Therefore, for the time being, considerations of dietary exposure to pyrethroid common metabolites due to the use of pyrethroid active substances have still to be based mainly on information from the metabolism studies assessed during the peer review and MRL review, which provide only semi‐quantitative information, hence, leading to greater uncertainty in the exposure estimates and limiting the possibilities for refinement of such estimates.

It is further noted that pyrethroid active substances are also relevant in other regulatory areas such as biocides and veterinary medicines, and therefore exposure to pyrethroid common metabolites can also result from additional sources. In the remit of the data collection with Member States, other potential sources of exposure were not addressed, although it would be important for an adequate risk assessment to evaluate their contribution to the overall dietary exposure of consumers to pyrethroid common metabolites.

7. Evaluation of the residue definitions for dietary risk assessment

Cypermethrin, alpha‐cypermethrin, beta‐cypermethrin, zeta‐cypermethrin

The residue definitions for cypermethrins (different mixture of constituent isomers) were derived by the peer review of cypermethrin (EFSA, 2018b), alpha‐cypermethrin (EFSA, 2018c), beta‐cypermethrin (EFSA, 2014) and zeta‐cypermethrin (EFSA, 2009), based on the evaluation of the metabolic pattern and the magnitude of residues of the different cypermethrins in primary and rotational crops, processed commodities, and food of animal origin.

The metabolites PBA, PBA(OH) including their conjugated forms and PBAld were found to be regularly present as residues.
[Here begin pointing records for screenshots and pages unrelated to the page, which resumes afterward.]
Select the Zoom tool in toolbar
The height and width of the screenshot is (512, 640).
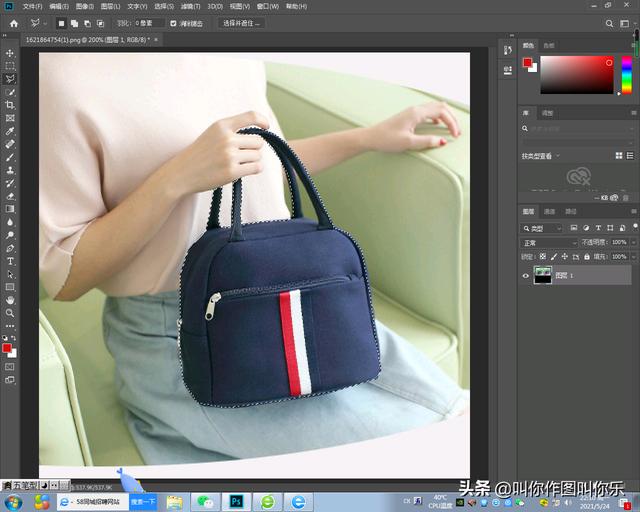[x=10, y=313]
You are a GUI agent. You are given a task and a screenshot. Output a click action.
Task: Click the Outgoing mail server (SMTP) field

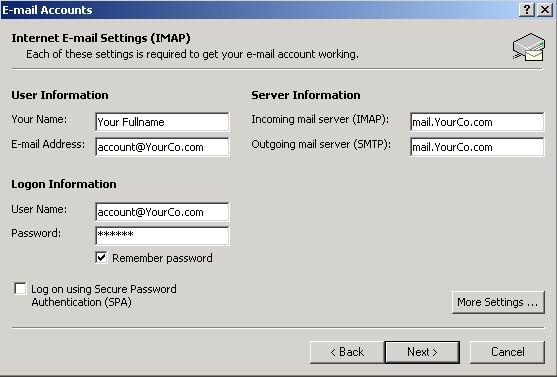tap(477, 147)
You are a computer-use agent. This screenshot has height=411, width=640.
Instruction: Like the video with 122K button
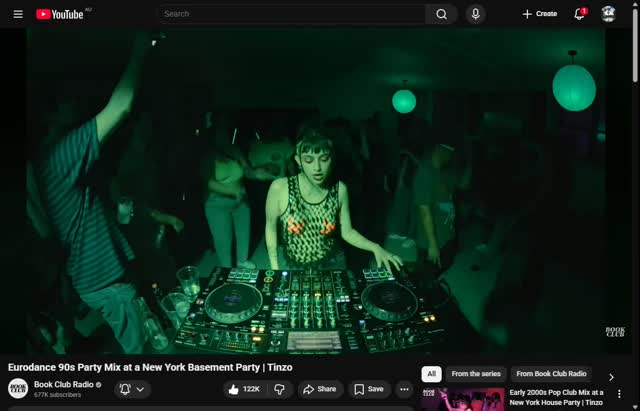click(245, 389)
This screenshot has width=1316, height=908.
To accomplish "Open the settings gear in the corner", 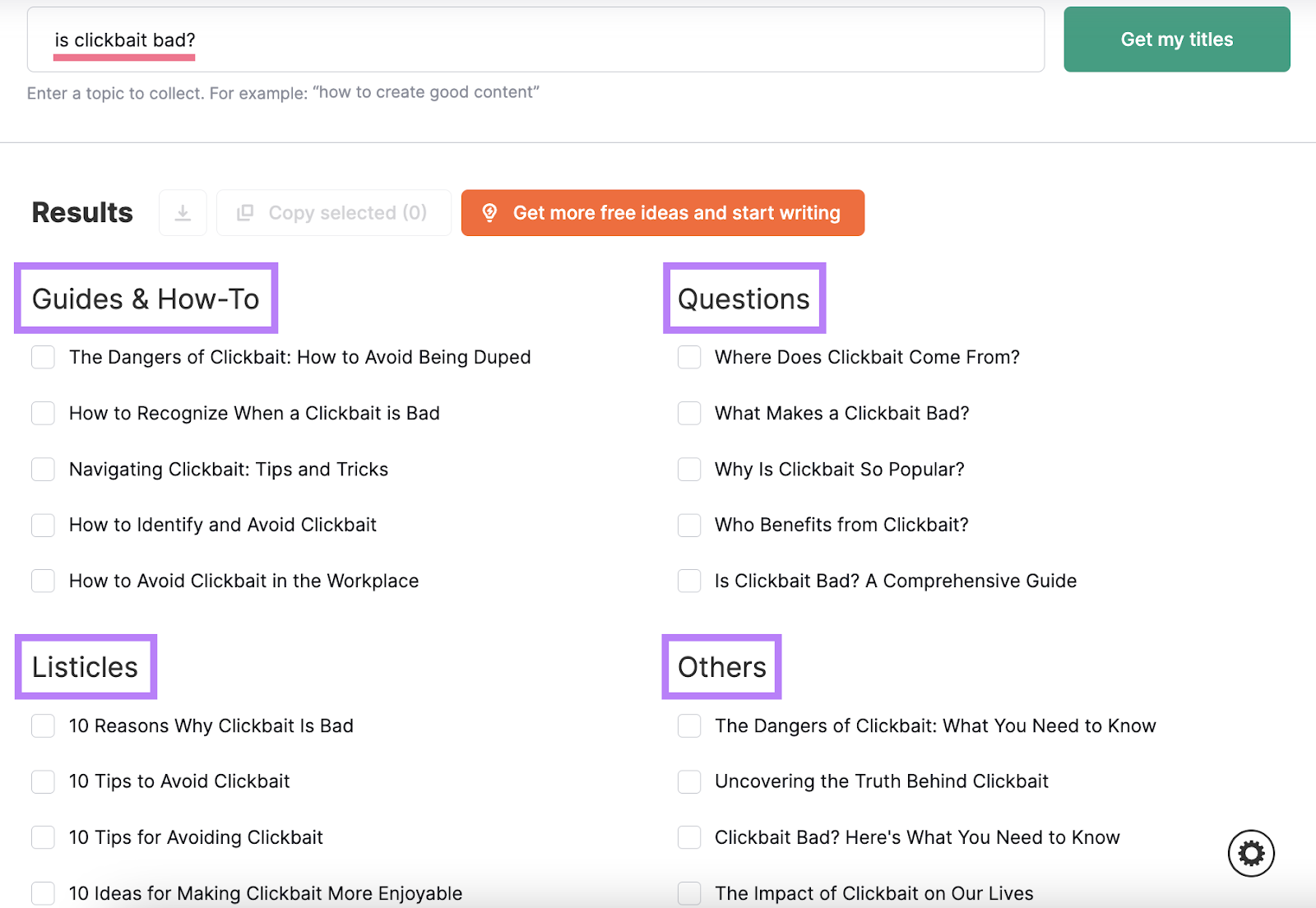I will pos(1251,854).
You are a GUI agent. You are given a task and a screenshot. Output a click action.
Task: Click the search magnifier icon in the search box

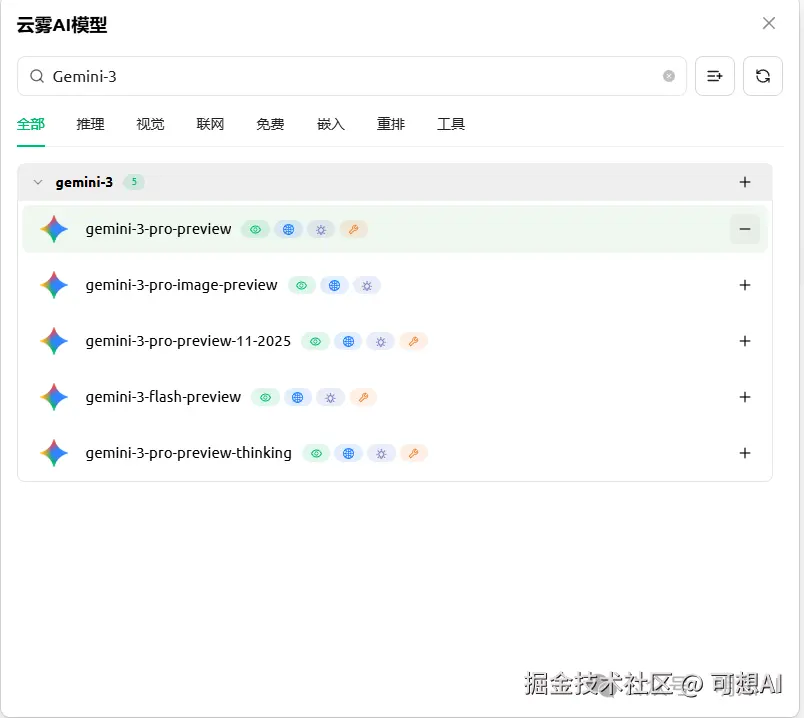[x=35, y=76]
Depending on the pyrethroid pesticide‐commodity combination, notably PBA and PBA(OH) including their conjugates were identified in plant and animal commodities at proportions that were comparable to that of their parent compounds.

Regarding processed commodities, the reviews of cypermethrin (EFSA, 2018b), alpha‐cypermethrin (EFSA, 2018c) and zeta‐cypermethrin (EFSA, 2009) consistently noted that 3‐phenoxybenzaldehyde (PBAld) was a main degradation product in studies simulating processing as well as in processing trials. For beta‐cypermethrin (EFSA, 2014), investigation of processing was not triggered and therefore nothing had been reported on the formation of PBAld.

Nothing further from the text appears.